Born to Run : l’odysée électrique du bitume
C’est le son d’une dernière chance qui hurle contre les murs d’un studio exigu. En 1975, Bruce Springsteen n’est pas encore le "Boss", c'est un gamin du New Jersey menacé par sa maison de disques.
Born to Run n’est pas qu’un album ; c’est une évasion spectaculaire, une déflagration de rock ‘n’ roll cinématographique qui a redéfini le rêve américain pour ceux qui en sont exclus.
Le disque transpire une ambition démesurée. C’est la rencontre impossible entre le “Wall of Sound” de Phil Spector et la poésie urbaine de Dylan. La production est une architecture massive : des cascades de pianos enfiévrés, des guitares qui mordent comme le froid de l’hiver sur la côte et, par-dessus tout, le saxophone héroïque de Clarence Clemons qui déchire le ciel. On raconte que Bruce a passé des mois à peaufiner chaque seconde, obsédé par l’idée de capturer le son d’une “explosion dans une église”.
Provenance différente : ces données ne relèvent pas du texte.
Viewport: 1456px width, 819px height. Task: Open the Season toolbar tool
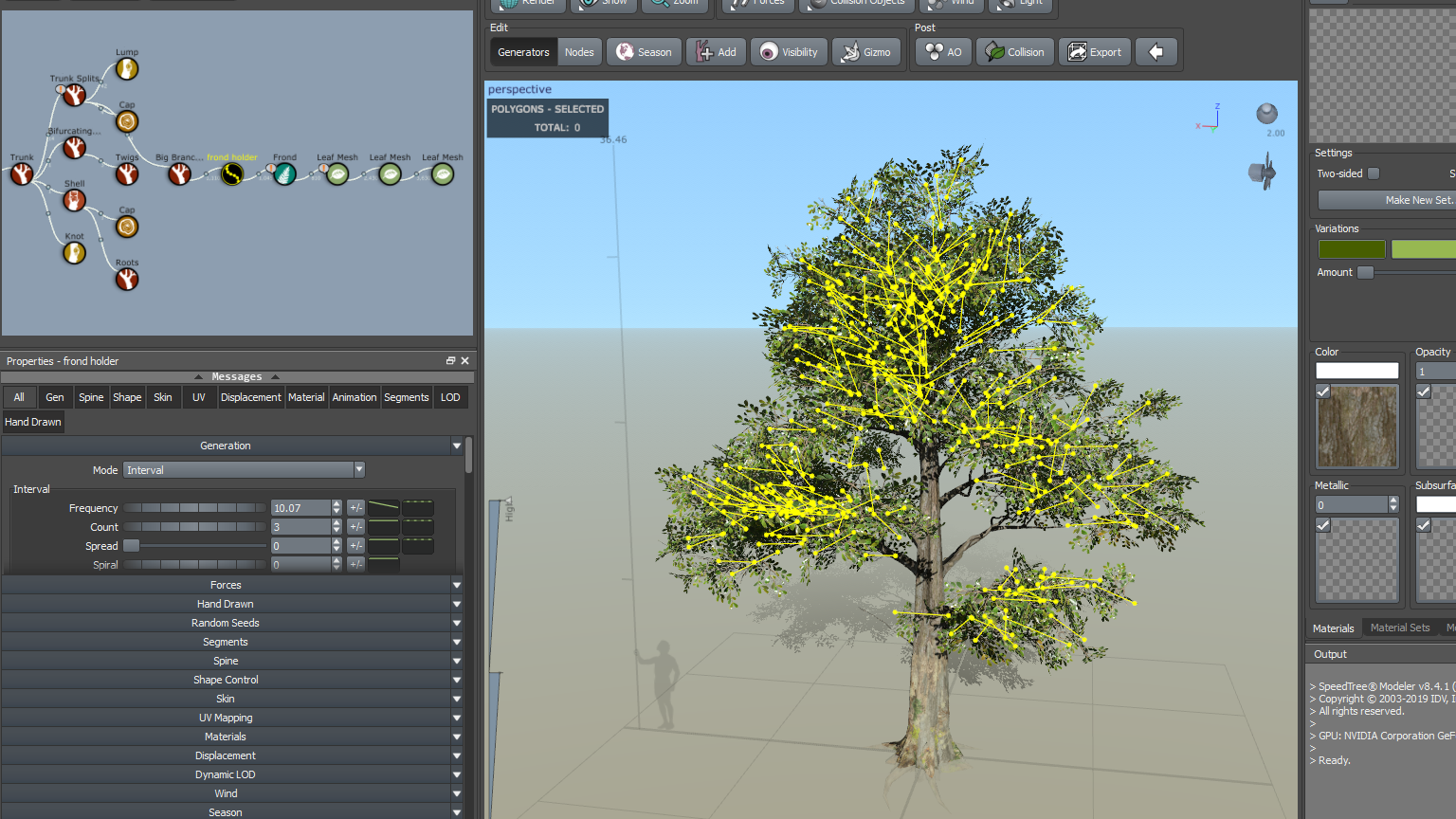point(644,52)
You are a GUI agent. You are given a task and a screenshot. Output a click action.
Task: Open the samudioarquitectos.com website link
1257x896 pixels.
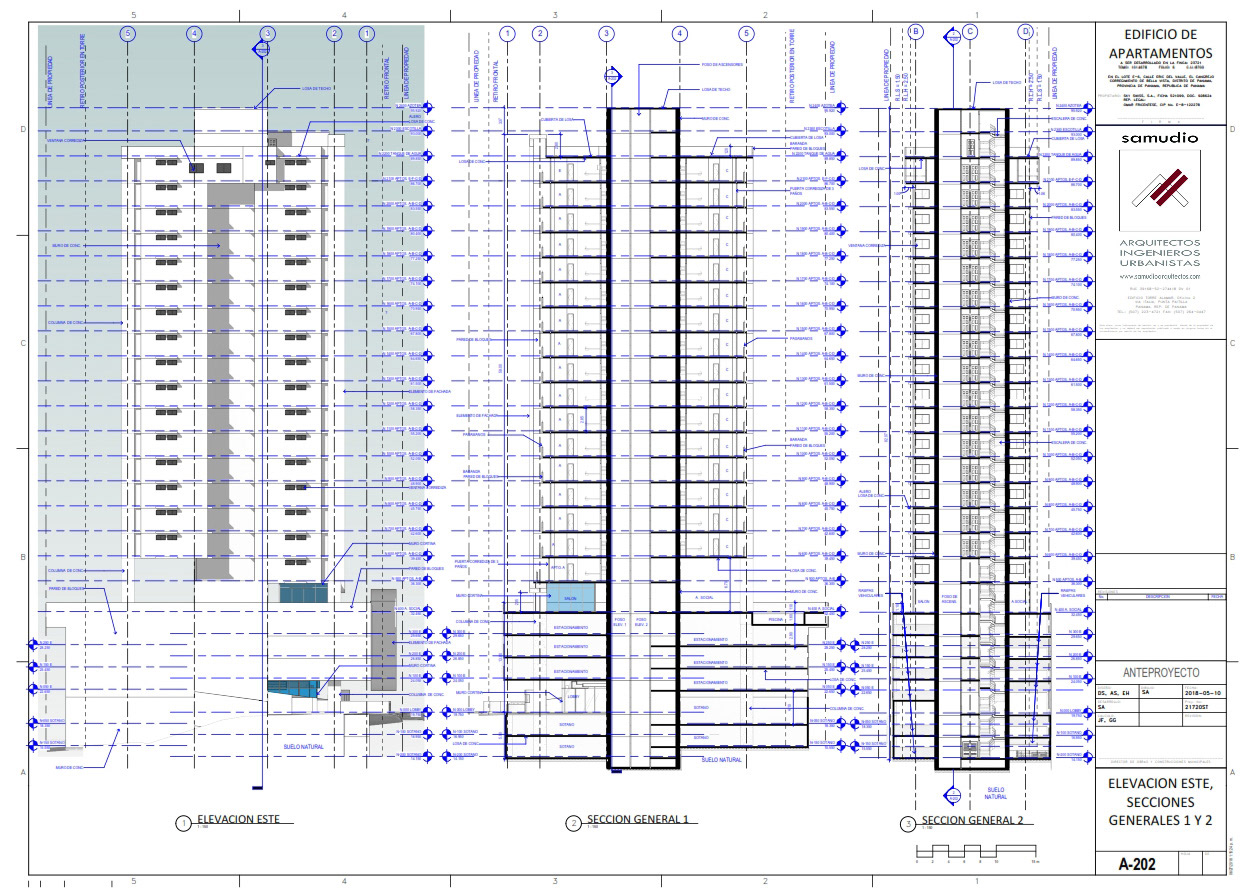click(1160, 275)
L’écoute est une expérience physique. On sent l’odeur de l’essence, la sueur des salles de bal délabrées et l’urgence de vivre avant que la ville ne nous dévore. C’est un opéra de rue, une symphonie pour les perdants magnifiques. En posant le diamant sur le vinyle, on n’écoute pas de la musique : on monte sur le siège passager d’une Chevy déglinguée, direction l’horizon. Un monument.